(Collected data)

◇ ◇ ◇ ◇ ◇ ◇ ◇

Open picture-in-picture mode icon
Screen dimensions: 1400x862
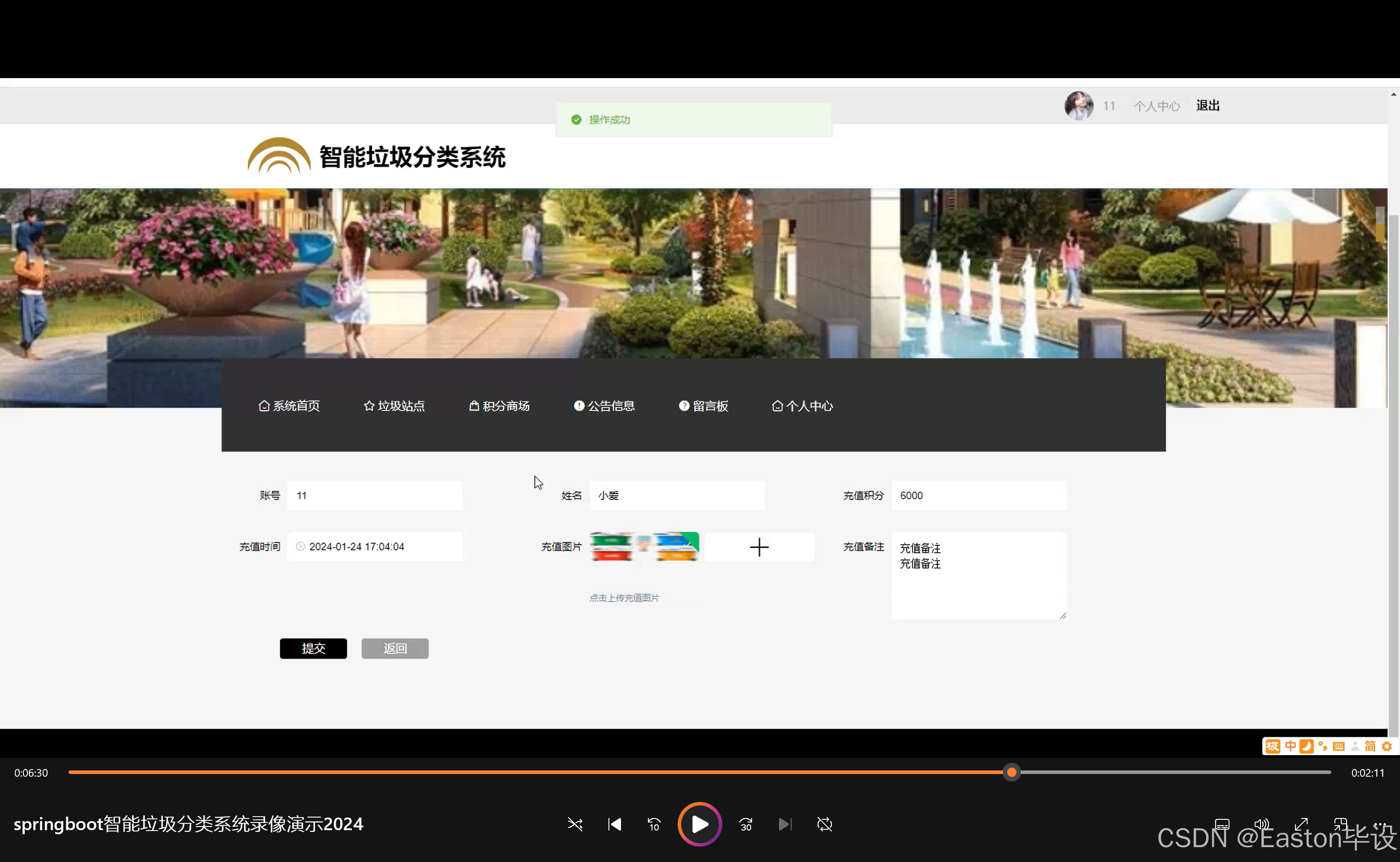[1340, 824]
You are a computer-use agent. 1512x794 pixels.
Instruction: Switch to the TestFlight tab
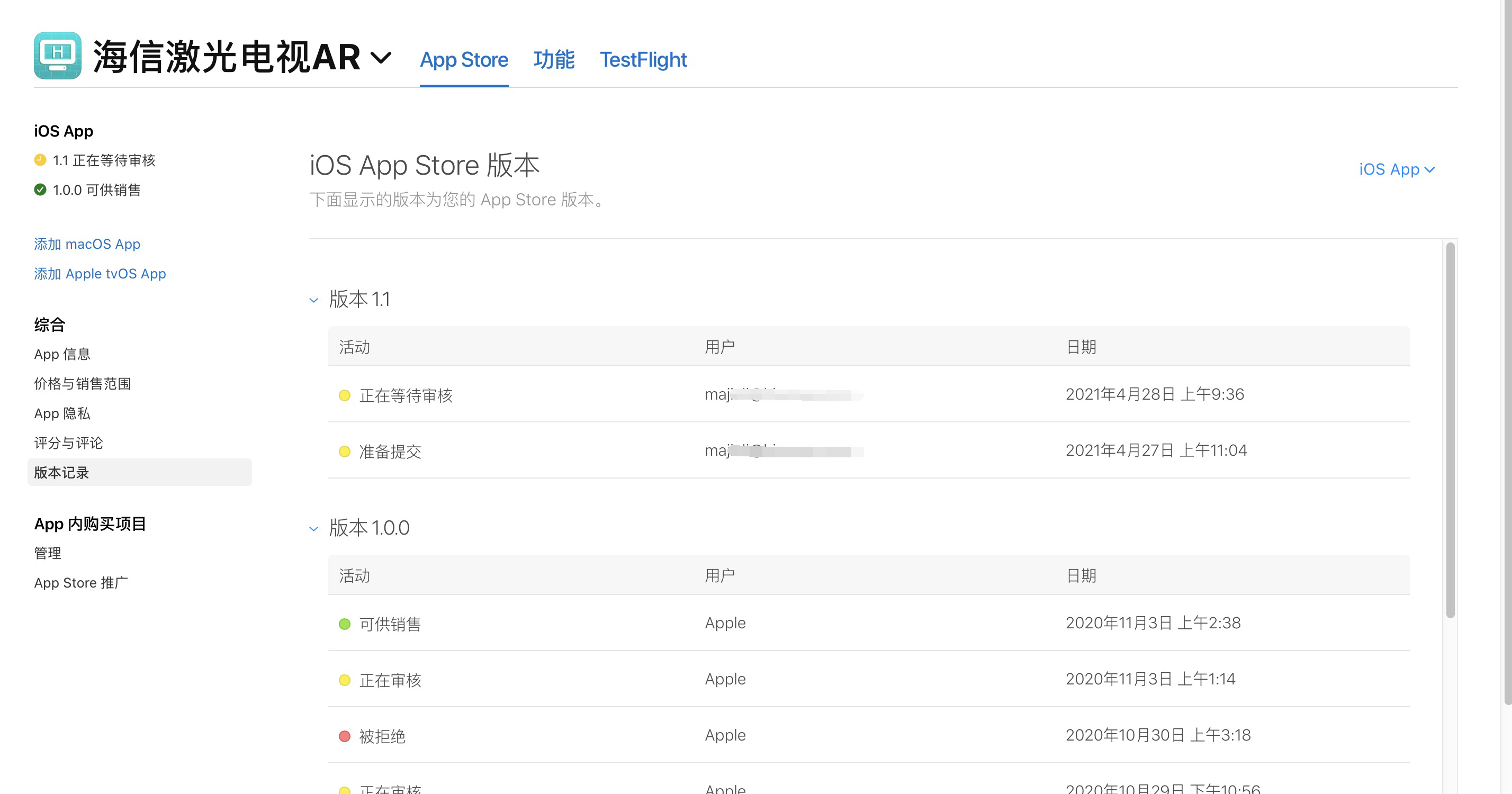click(643, 59)
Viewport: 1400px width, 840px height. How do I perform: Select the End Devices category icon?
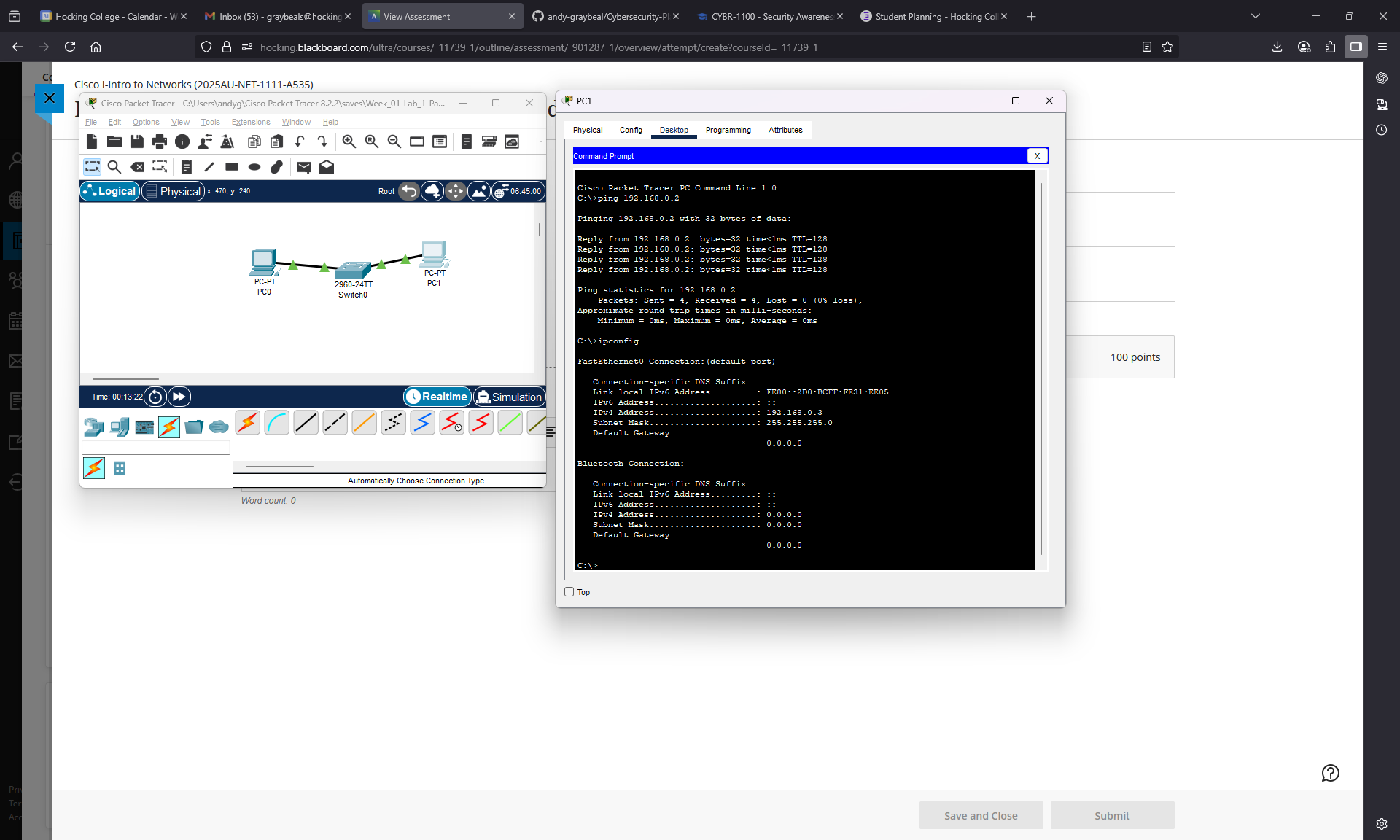pyautogui.click(x=120, y=427)
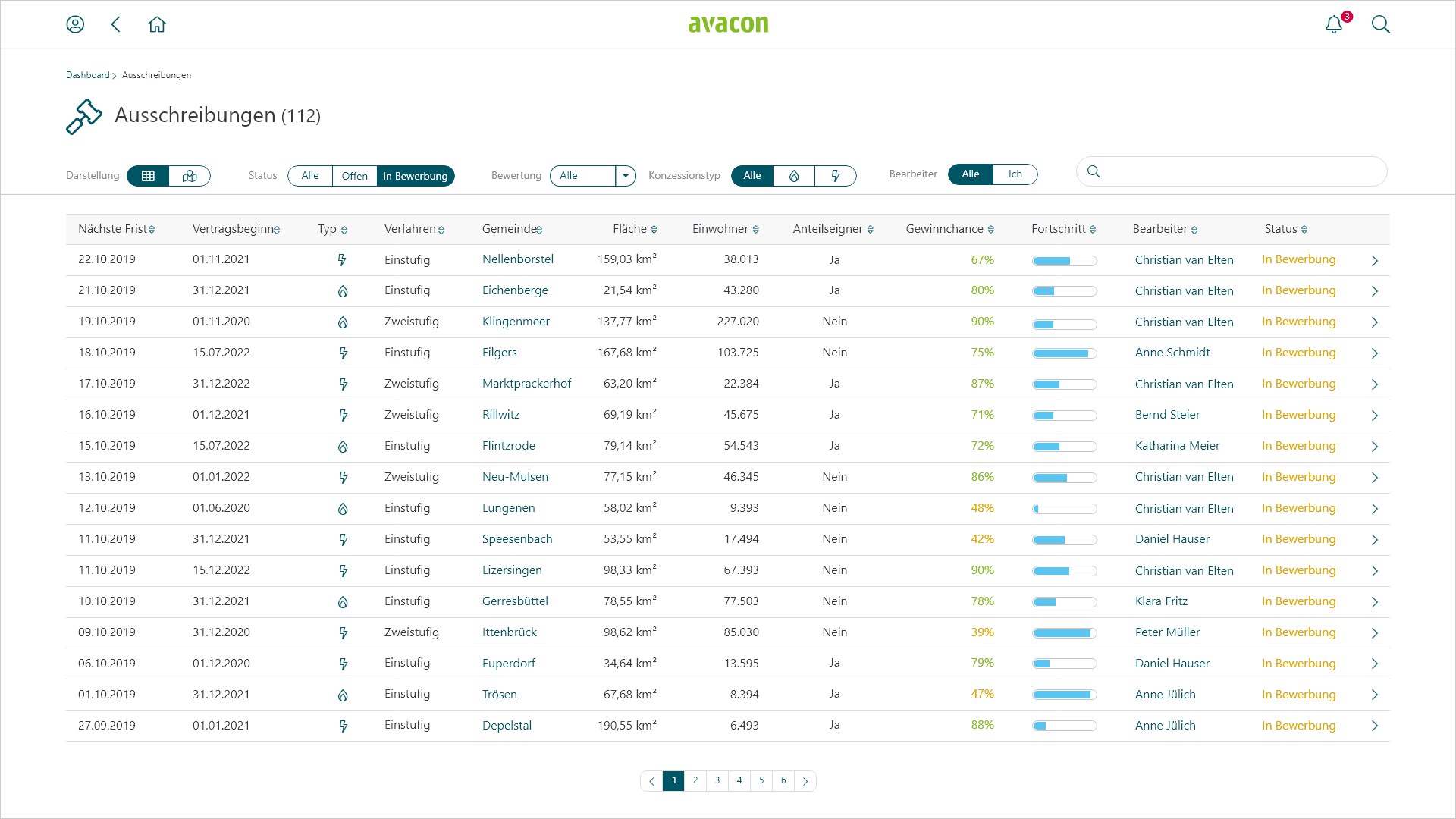Set status filter to Offen

coord(354,176)
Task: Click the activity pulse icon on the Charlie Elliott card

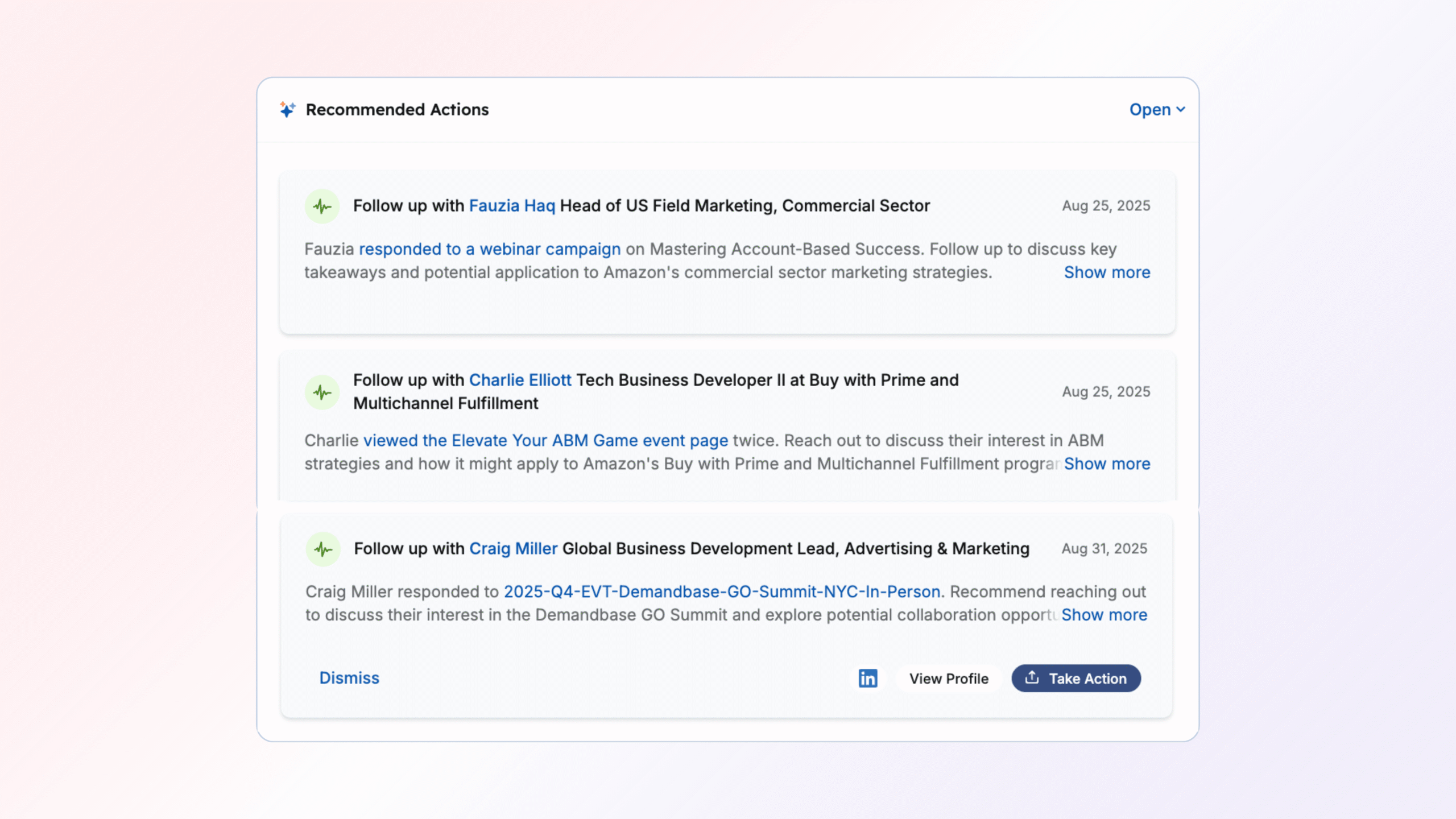Action: 322,392
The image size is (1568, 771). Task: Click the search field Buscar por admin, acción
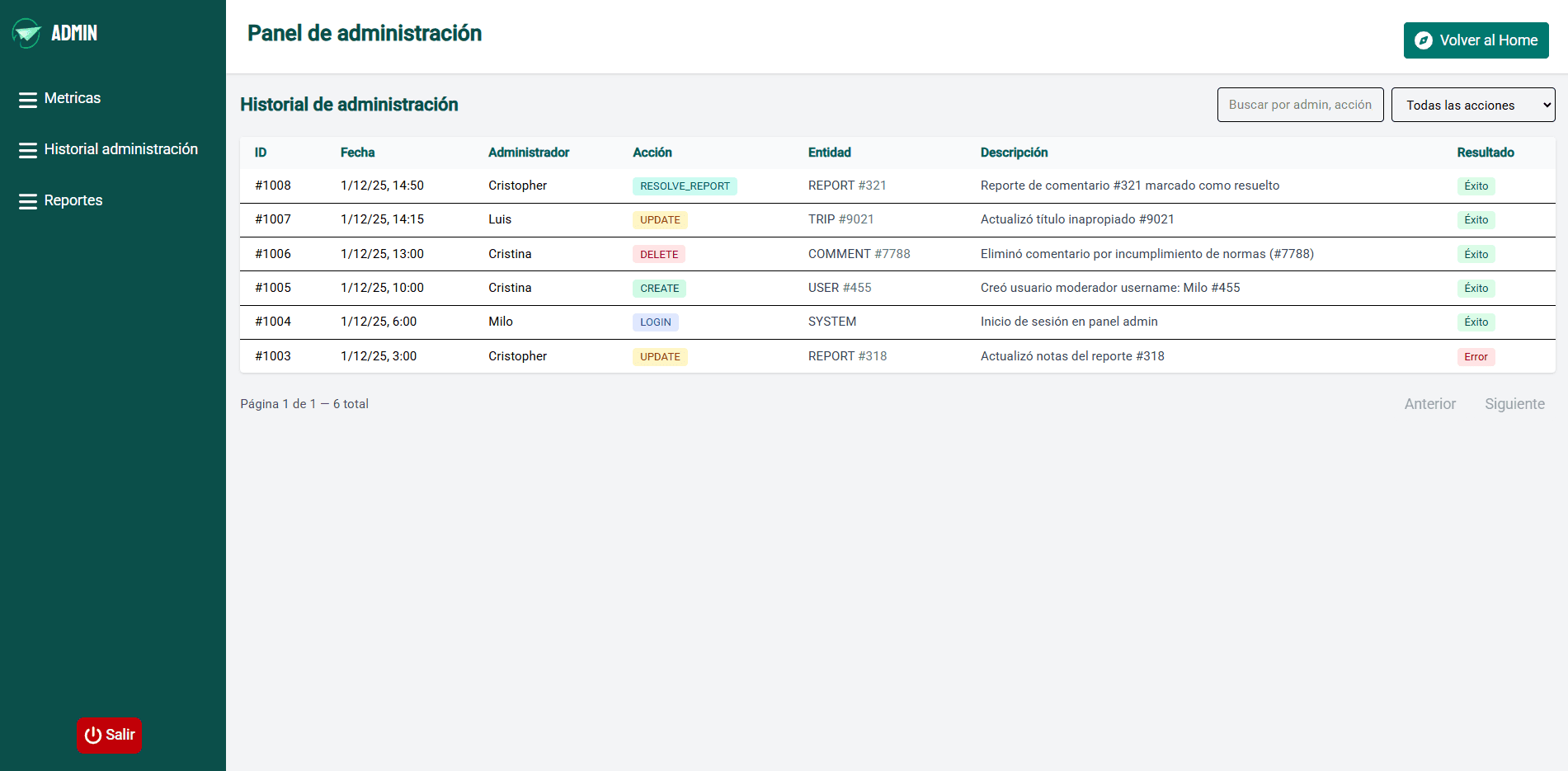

◇ ◇ ◇ ◇ ◇ ◇ ◇

Please retype every record above exactly, leaving out the pictures.

Open picture-in-picture mode icon
Screen dimensions: 1400x862
[1340, 824]
You are a computer-use agent. 1512x794 pixels.
Instruction: Switch to the TestFlight tab
click(643, 59)
Viewport: 1400px width, 840px height. How do I perform: Select the End Devices category icon?
pyautogui.click(x=120, y=427)
Set status filter to Offen

coord(354,176)
Task: Click the activity pulse icon on the Charlie Elliott card

Action: 322,392
The image size is (1568, 771). Task: Click the search field Buscar por admin, acción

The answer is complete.